WHAT TO DO: Return exactly the lines below, starting with the one that has "Viewport: 1324px width, 896px height." and going on through the one that has "Viewport: 661px width, 722px height.".

DATA:
+===+

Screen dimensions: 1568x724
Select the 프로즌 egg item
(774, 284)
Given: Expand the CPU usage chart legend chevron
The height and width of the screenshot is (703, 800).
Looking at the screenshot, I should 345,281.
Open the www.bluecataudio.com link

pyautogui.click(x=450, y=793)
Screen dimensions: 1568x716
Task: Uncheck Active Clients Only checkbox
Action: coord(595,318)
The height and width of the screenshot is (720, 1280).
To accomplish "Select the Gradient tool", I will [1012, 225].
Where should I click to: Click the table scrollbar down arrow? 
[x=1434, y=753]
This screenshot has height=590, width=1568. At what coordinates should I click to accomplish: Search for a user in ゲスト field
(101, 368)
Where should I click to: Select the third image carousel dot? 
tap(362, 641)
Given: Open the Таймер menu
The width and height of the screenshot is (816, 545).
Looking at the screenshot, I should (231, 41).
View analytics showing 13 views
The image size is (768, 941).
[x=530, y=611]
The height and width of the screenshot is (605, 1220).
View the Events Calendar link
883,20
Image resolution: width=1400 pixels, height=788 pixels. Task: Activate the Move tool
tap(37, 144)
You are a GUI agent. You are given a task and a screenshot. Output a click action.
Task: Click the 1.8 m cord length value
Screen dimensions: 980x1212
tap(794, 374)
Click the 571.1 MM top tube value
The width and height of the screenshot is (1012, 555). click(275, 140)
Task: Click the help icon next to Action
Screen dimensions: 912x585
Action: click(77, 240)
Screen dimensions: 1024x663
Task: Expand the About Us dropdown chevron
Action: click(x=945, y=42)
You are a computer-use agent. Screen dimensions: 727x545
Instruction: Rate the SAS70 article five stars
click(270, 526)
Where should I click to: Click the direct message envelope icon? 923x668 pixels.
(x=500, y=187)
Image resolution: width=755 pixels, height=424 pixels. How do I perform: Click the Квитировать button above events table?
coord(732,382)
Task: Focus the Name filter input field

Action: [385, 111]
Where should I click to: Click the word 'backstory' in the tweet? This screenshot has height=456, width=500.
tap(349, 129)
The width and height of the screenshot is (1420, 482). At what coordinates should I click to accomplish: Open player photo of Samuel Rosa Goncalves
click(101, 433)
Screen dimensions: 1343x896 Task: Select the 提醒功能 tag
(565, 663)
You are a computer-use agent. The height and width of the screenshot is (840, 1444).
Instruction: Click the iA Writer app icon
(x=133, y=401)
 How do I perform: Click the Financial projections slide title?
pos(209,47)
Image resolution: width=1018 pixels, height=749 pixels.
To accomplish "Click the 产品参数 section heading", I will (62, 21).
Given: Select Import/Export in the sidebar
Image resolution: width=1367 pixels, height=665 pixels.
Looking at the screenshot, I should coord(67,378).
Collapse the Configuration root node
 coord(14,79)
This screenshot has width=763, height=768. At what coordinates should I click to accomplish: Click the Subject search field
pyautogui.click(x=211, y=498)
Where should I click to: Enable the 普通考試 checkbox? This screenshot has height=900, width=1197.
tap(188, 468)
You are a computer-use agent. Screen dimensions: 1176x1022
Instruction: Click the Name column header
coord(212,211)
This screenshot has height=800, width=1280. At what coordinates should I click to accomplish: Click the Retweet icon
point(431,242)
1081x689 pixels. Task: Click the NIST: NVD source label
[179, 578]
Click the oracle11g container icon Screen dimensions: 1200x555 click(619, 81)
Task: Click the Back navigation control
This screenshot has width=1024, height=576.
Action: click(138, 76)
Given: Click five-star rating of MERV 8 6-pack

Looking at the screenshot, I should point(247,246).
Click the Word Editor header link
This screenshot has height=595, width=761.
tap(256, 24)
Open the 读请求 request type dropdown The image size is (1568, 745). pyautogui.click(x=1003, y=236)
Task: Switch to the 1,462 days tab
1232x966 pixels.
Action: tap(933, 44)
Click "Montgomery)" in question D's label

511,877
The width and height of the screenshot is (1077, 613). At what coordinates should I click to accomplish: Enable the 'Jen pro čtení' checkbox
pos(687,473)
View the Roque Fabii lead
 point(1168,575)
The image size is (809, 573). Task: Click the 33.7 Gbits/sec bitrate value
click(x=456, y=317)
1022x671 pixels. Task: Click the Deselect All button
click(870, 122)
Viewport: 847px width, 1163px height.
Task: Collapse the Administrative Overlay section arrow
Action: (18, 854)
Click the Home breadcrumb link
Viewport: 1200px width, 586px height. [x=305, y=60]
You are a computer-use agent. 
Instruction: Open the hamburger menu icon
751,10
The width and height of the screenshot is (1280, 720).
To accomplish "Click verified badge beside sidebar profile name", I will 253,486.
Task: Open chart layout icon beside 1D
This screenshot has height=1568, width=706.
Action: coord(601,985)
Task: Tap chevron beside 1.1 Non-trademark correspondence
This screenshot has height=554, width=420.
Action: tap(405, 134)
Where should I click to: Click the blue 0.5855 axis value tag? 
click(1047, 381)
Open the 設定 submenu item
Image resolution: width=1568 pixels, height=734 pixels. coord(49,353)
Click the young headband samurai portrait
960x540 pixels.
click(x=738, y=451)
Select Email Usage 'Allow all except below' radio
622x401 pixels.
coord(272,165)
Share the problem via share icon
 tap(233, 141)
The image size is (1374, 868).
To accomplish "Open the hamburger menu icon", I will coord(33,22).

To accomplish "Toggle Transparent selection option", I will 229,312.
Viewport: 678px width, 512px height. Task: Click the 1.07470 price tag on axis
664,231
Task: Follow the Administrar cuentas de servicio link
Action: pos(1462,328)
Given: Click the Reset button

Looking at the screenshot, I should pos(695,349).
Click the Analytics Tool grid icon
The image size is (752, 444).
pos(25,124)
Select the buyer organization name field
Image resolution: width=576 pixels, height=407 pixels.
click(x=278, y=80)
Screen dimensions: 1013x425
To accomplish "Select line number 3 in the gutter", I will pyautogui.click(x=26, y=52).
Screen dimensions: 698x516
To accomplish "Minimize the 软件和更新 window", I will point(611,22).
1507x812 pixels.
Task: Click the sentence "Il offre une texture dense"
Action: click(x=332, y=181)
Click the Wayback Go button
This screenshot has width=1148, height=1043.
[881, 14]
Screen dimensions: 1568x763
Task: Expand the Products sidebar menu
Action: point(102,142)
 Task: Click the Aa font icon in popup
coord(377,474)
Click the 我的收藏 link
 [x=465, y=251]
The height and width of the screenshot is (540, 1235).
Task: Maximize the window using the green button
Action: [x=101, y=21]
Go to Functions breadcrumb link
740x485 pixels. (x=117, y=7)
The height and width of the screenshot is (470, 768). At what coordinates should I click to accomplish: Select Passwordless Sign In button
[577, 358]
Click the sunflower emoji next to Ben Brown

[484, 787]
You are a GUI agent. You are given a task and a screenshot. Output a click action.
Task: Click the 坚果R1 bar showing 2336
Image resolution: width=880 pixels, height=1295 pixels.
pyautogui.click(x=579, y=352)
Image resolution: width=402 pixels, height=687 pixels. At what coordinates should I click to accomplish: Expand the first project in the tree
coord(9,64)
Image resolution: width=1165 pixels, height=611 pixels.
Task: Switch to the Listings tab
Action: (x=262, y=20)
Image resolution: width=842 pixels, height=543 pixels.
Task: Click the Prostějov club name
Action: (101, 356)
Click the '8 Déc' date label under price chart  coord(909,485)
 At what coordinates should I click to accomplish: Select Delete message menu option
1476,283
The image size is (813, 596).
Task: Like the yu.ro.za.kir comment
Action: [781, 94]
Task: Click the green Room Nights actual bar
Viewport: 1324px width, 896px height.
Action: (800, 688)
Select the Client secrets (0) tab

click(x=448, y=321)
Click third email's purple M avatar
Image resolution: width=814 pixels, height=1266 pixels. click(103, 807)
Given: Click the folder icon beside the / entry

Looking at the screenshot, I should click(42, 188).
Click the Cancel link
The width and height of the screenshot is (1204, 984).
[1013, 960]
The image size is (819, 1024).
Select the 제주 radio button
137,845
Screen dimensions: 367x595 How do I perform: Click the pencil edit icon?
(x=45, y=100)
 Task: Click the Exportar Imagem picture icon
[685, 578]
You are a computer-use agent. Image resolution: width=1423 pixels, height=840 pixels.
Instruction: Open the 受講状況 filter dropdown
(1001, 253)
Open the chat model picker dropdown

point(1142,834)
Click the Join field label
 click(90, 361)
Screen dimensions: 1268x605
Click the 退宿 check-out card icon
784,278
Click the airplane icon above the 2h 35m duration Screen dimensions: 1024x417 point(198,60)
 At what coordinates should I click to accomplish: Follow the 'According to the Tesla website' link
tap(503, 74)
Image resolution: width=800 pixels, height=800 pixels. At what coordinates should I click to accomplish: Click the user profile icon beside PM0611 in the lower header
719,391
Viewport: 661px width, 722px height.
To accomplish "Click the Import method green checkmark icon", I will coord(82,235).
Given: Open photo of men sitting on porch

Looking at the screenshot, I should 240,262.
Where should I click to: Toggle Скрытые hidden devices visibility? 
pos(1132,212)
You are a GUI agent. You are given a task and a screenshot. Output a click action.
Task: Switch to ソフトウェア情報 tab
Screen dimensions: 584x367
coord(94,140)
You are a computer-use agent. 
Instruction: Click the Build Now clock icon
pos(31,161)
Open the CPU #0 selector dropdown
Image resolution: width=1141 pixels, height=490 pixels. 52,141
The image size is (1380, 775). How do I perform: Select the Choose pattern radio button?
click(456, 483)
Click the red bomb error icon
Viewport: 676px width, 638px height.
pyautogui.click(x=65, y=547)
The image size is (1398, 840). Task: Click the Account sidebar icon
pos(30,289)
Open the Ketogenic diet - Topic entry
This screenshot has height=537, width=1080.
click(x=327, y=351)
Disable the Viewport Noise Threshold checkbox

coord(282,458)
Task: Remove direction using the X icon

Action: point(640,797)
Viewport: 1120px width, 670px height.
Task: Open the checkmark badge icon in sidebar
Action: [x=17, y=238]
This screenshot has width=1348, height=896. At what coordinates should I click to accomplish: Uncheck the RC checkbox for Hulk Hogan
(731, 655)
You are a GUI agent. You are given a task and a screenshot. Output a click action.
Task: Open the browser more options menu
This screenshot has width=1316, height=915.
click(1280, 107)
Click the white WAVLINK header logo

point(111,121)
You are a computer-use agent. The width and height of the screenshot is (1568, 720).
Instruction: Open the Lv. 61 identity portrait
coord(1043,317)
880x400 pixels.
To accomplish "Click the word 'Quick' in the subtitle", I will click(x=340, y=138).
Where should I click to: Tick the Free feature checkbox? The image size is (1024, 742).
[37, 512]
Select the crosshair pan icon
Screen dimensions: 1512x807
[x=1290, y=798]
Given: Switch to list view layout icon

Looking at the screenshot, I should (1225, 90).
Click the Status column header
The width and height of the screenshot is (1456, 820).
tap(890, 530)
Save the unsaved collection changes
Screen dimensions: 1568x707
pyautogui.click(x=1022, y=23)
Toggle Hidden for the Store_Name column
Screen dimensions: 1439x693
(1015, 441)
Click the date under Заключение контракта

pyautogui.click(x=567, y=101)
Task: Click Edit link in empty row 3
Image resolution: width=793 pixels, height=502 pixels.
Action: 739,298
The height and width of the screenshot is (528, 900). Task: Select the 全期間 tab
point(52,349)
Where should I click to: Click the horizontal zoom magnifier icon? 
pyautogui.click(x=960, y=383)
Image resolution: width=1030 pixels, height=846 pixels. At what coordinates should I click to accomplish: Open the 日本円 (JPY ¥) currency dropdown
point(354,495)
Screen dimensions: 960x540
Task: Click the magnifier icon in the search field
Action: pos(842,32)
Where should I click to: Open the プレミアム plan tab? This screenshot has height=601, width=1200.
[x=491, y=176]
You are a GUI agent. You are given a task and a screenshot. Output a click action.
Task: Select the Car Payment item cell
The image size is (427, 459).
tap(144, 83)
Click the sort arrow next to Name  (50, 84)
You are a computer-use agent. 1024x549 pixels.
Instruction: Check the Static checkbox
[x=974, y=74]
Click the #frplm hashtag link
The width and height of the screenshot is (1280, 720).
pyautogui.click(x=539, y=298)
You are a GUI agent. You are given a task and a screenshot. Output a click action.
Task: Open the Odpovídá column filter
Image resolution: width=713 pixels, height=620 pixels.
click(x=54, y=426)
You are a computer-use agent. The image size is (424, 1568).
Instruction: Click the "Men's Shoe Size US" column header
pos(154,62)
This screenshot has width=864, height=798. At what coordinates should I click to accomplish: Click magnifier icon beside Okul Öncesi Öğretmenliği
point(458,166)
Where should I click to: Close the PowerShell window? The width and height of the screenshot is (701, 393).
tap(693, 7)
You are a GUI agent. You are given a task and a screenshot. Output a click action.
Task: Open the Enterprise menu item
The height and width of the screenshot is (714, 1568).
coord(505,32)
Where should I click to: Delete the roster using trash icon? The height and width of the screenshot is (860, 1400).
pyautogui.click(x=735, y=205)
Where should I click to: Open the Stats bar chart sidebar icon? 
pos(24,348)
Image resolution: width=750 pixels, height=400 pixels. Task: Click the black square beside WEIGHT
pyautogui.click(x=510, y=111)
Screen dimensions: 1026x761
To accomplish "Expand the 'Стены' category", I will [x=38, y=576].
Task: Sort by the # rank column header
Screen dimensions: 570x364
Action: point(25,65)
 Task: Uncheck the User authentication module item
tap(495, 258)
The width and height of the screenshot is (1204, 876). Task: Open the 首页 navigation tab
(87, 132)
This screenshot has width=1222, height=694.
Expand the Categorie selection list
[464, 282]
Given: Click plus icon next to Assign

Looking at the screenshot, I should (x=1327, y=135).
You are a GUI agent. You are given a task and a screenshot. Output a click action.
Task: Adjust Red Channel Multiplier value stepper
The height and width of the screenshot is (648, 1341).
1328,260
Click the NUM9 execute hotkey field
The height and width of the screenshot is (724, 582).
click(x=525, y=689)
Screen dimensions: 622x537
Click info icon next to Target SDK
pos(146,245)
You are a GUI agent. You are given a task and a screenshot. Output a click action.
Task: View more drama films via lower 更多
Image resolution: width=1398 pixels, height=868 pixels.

+===+

YOUR SOLUTION:
Viewport: 1324px width, 896px height.
Action: (800, 688)
Select the Client secrets (0) tab

click(x=448, y=321)
Click third email's purple M avatar
Image resolution: width=814 pixels, height=1266 pixels. click(103, 807)
Given: Click the folder icon beside the / entry

Looking at the screenshot, I should click(42, 188).
Click the Cancel link
The width and height of the screenshot is (1204, 984).
[1013, 960]
The image size is (819, 1024).
Select the 제주 radio button
137,845
Screen dimensions: 367x595 How do I perform: Click the pencil edit icon?
(x=45, y=100)
 Task: Click the Exportar Imagem picture icon
[685, 578]
You are a computer-use agent. Image resolution: width=1423 pixels, height=840 pixels.
Instruction: Open the 受講状況 filter dropdown
(1001, 253)
Open the chat model picker dropdown

point(1142,834)
Click the Join field label
 click(90, 361)
Screen dimensions: 1268x605
Click the 退宿 check-out card icon
784,278
Click the airplane icon above the 2h 35m duration Screen dimensions: 1024x417 point(198,60)
 At what coordinates should I click to accomplish: Follow the 'According to the Tesla website' link
tap(503, 74)
Image resolution: width=800 pixels, height=800 pixels. At what coordinates should I click to accomplish: Click the user profile icon beside PM0611 in the lower header
719,391
Viewport: 661px width, 722px height.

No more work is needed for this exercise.